Vol. 285, Issue 3, 1031-1038, June 1998

Effect of COX-1 and COX-2 Inhibition on Induction and Maintenance of Carrageenan-Evoked Thermal Hyperalgesia in Rats¹

David M. Dirig, Peter C. Isakson and Tony L. Yaksh

Departments of Anesthesiology (T.L.Y.) and Pharmacology (D.M.D., T.L.Y.), University of California, San Diego, California

Intrathecal administration of nonsteroidal anti-inflammatory drugs in the rat blocks the thermal hyperalgesia induced by tissue injury, which suggests a role for spinal cyclooxygenase (COX) products in this facilitated state. Two isozymes of the COX enzyme have been reported, COX-1 and COX-2, but the agents thus far examined are not isozyme selective. We examined the effects of intrathecally (i.t.) or systemically (i.p.) administered S(+)-ibuprofen (a nonselective COX inhibitor) or 1-[(4-methysulfonyl)phenyl]-3-tri-fluoromethyl-5-(4-fluorophenyl) pyrazole (SC58125; a COX-2 selective inhibitor) on carrageenan-induced thermal hyperalgesia (reduced hindpaw-withdrawal latency).
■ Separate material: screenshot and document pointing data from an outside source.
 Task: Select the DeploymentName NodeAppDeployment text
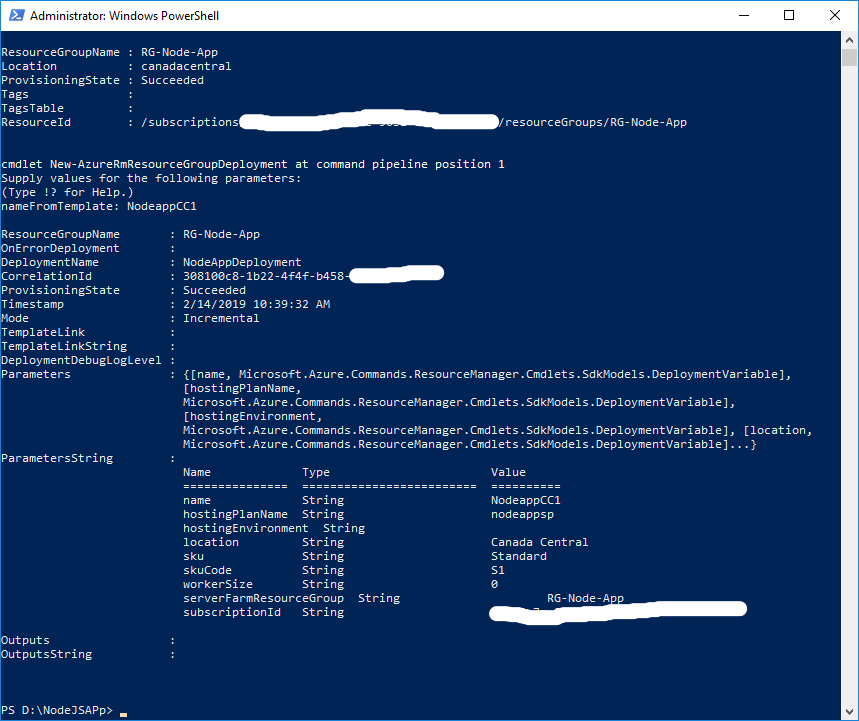[238, 261]
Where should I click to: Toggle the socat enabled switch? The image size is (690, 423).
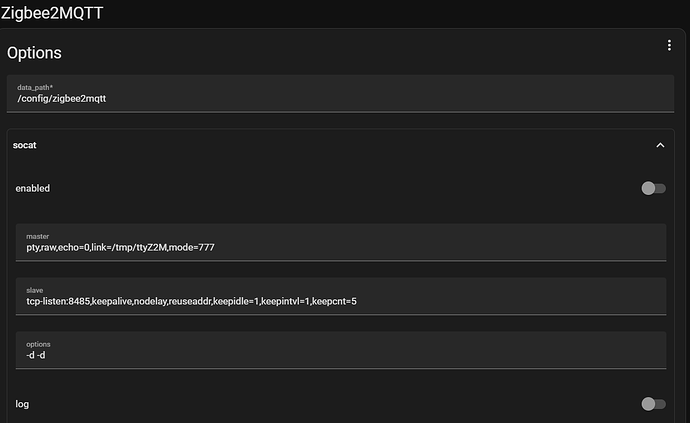click(x=653, y=188)
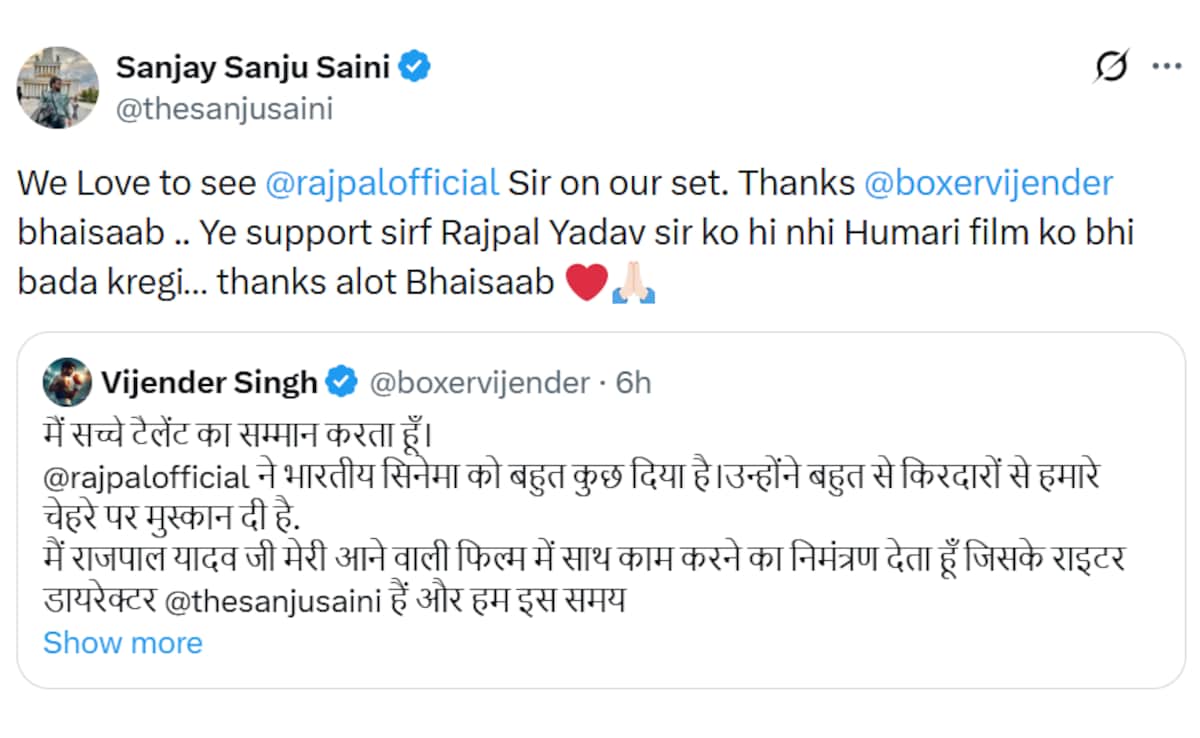Click the 6h timestamp on the quoted tweet
The width and height of the screenshot is (1200, 738).
coord(633,382)
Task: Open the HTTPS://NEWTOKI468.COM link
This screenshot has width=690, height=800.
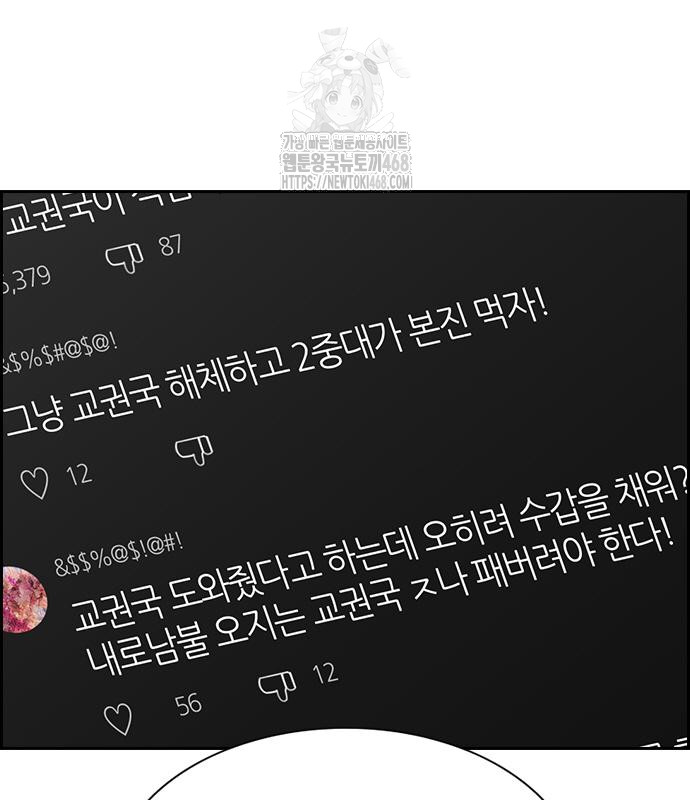Action: click(347, 182)
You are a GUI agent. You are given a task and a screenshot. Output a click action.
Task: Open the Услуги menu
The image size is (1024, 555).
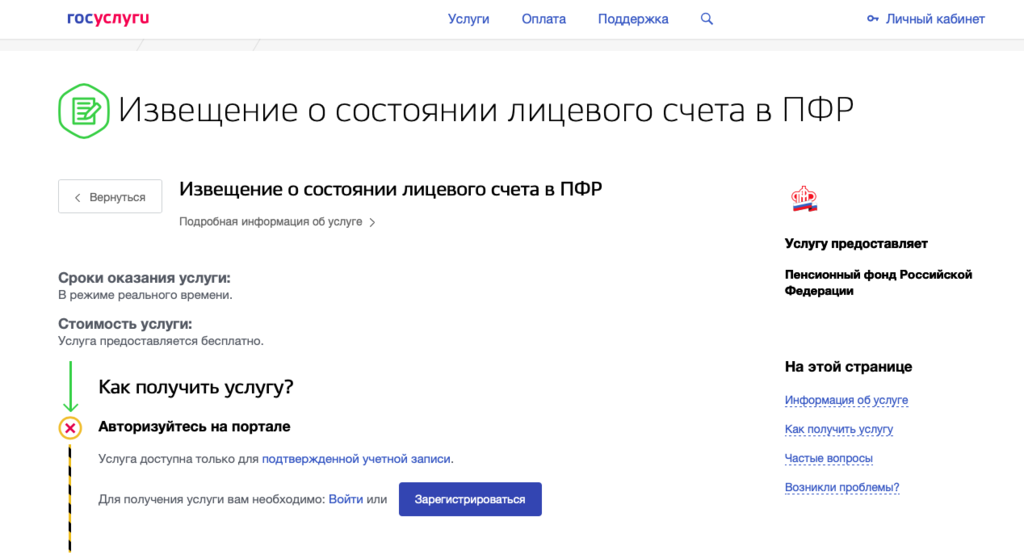click(x=468, y=19)
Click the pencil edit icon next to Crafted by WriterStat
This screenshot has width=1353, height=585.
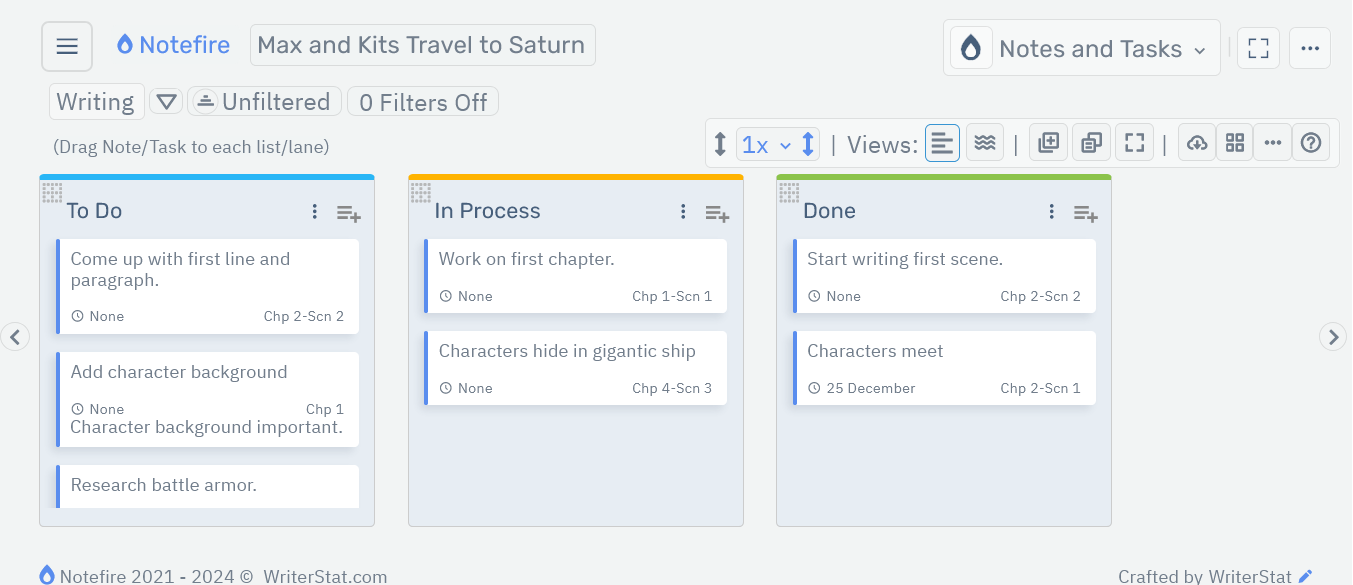1305,576
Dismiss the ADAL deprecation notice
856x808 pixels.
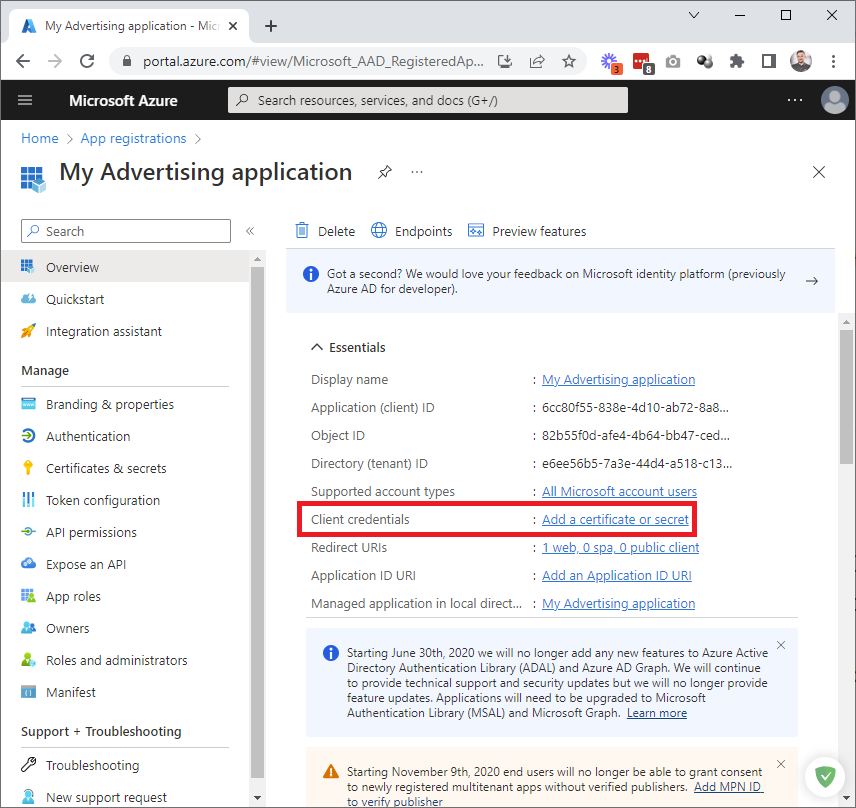(x=781, y=645)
The following observations were made: 1) Thermal hyperalgesia otherwise observed during the first 170 min was blocked in a dose-dependent manner by S(+)-ibuprofen or SC58125 administered i.t. or i.p. before carrageenan treatment. 2) Intraperitoneal, but not i.t., administration of either inhibitor after the establishment of hyperalgesia (170 min after carrageenan injection) reversed thermal hyperalgesia in a dose-dependent manner. Thus, the initial component of thermal hyperalgesia after tissue injury was blocked by systemic or spinal administration of both COX inhibitors, whereas established hyperalgesia was reversed only by systemic inhibitors. This study demonstrates that at least spinal COX-2, if not both COX-1 and COX-2, are necessary for the initiation of thermal hyperalgesia, whereas nonspinal sources of prostanoids (synthesized by COX-2 and perhaps also COX-1) are important for the maintenance of thermal hyperalgesia associated with tissue injury and inflammation.